### Text passage
========
Filed 10/9/13 McCray v. Ryan CA4/1
NOT TO BE PUBLISHED IN OFFICIAL REPORTS
California Rules of Court, rule 8.1115(a), prohibits courts and parties from citing or relying on opinions not certified for publication
or ordered published, except as specified by rule 8.1115(b). This opinion has not been certified for publication or ordered
published for purposes of rule 8.1115.
COURT OF APPEAL, FOURTH APPELLATE DISTRICT
DIVISION ONE
STATE OF CALIFORNIA
EMANUEL MCCRAY, D063242
Plaintiff and Appellant,
v. (Super. Ct. No. 37-2010-00097606-
CU-PA-CTL)
HAL RYAN et al.,
Defendants and Respondents.
APPEAL from an order of the Superior Court of San Diego County, Lorna Alksne,
Judge. Reversed and remanded with directions.
Emanuel McCray, in pro. per., for Plaintiff and Appellant.
McDougal, Love, Eckis, Boehmer & Foley, Steven E. Boehmer and Carrie L. Mitchell
for Defendants and Respondents.
Plaintiff Emanuel McCray appeals an order granting a motion to quash service on
certain defendants. McCray contends the defendants were properly served. Because there is a
factual question concerning whether service was effective, we reverse the order and remand the
matter for a determination of that question.
FACTUAL AND PROCEDURAL BACKGROUND
In August 2010, McCray filed a complaint in San Diego County Superior Court relating
to the injuries he sustained when he fell on a transit bus in November 2009. The complaint
named as defendants the Metropolitan Transit System (MTS), the Metropolitan Transit System
Board (MTSB), the San Diego Transit Corporation, various San Diego area cities and the
County of San Diego and its Board of Supervisors. On March 21, 2011, McCray filed a first
amended complaint that added as defendants the individual members of the MTSB and the
County Board of Supervisors (Hal Ryan, Marti Emerald, Anthony Young, Todd Gloria, Sherri
Lightner, Jim Cunningham, Jess Van Deventer, Jerry Selby, Jim Janney, Bob McClellan, Al
Ovrom, Jerry Rindone, Ernest Ewin, Ron Roberts and Harry Mathis) and MTS employee Mark
Held (collectively, individual defendants). On March 30, 2011, McCray delivered a box of
documents to the MTS's offices containing envelopes with the names of each of the individual
defendants on them. Each envelope contained a copy of a form summons not issued by the
court and a copy of the amended complaint.
========
### Given data
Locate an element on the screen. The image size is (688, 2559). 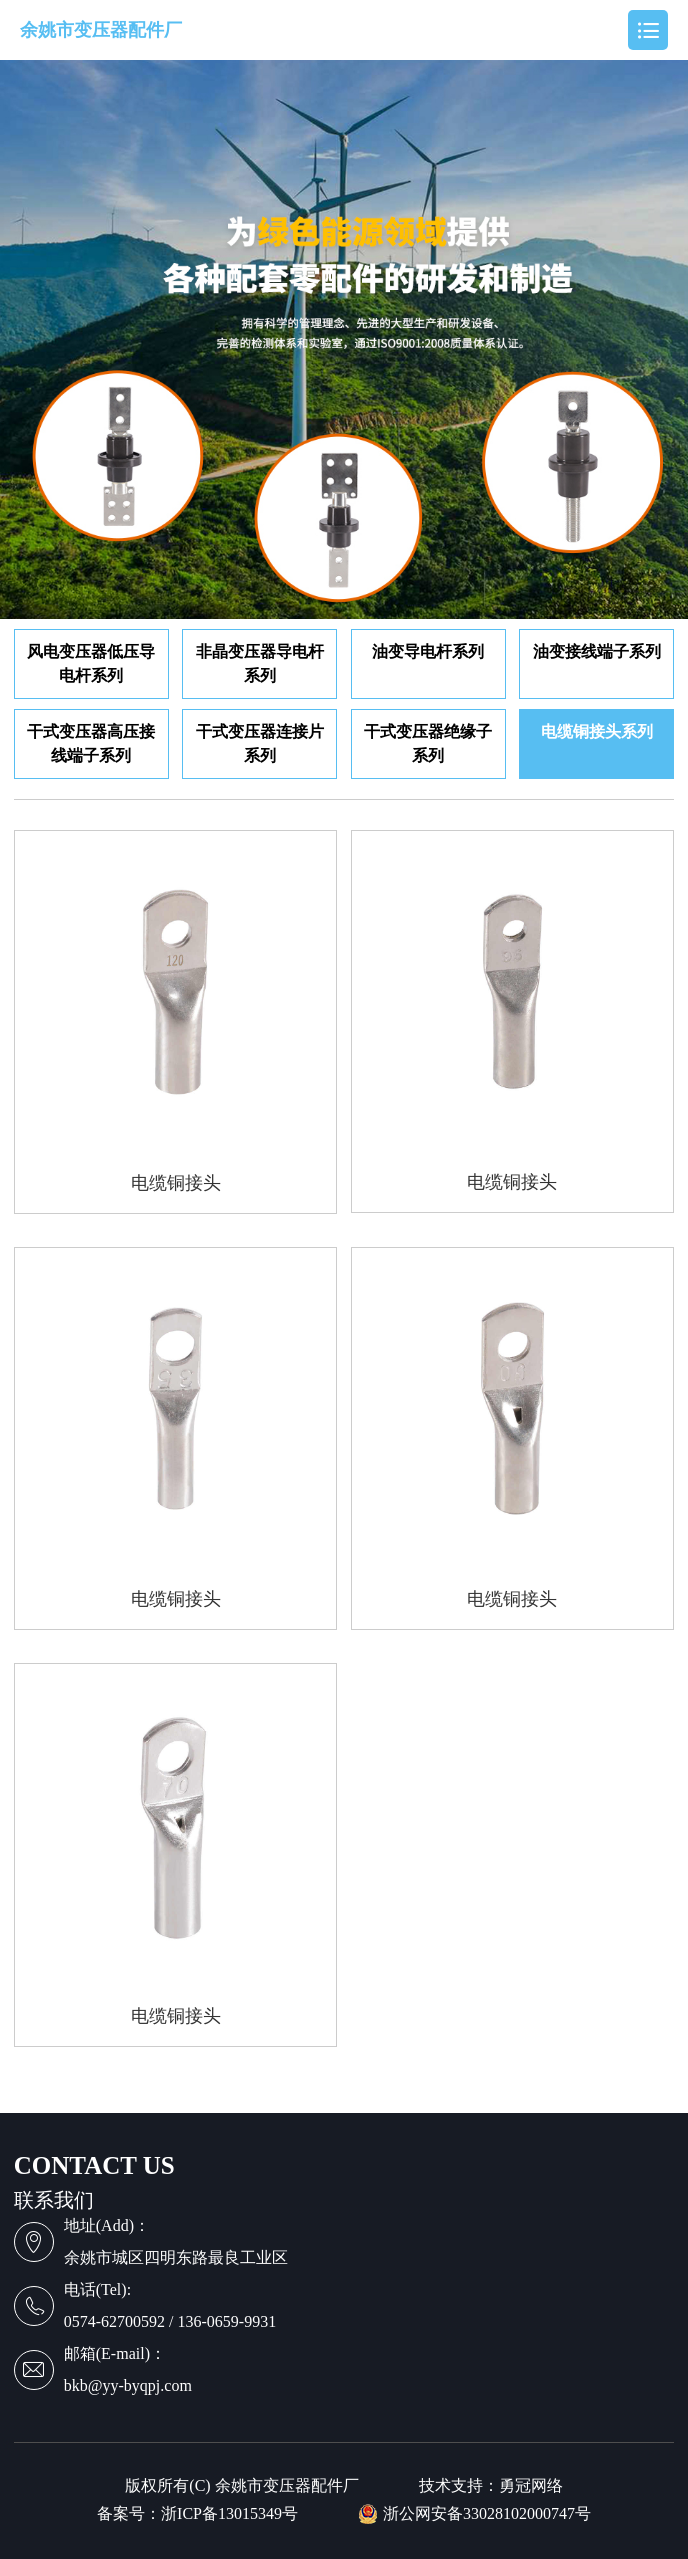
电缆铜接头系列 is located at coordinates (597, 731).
========
### What to work on
1. In the court opinion, on what date did McCray deliver a box of documents to the MTS's offices?
2. Print the part of the court opinion between "APPEAL from an" and "for Defendants and Respondents.", inclusive.

### Task results
1. March 30, 2011.

2.
APPEAL from an order of the Superior Court of San Diego County, Lorna Alksne,
Judge. Reversed and remanded with directions.
Emanuel McCray, in pro. per., for Plaintiff and Appellant.
McDougal, Love, Eckis, Boehmer & Foley, Steven E. Boehmer and Carrie L. Mitchell
for Defendants and Respondents.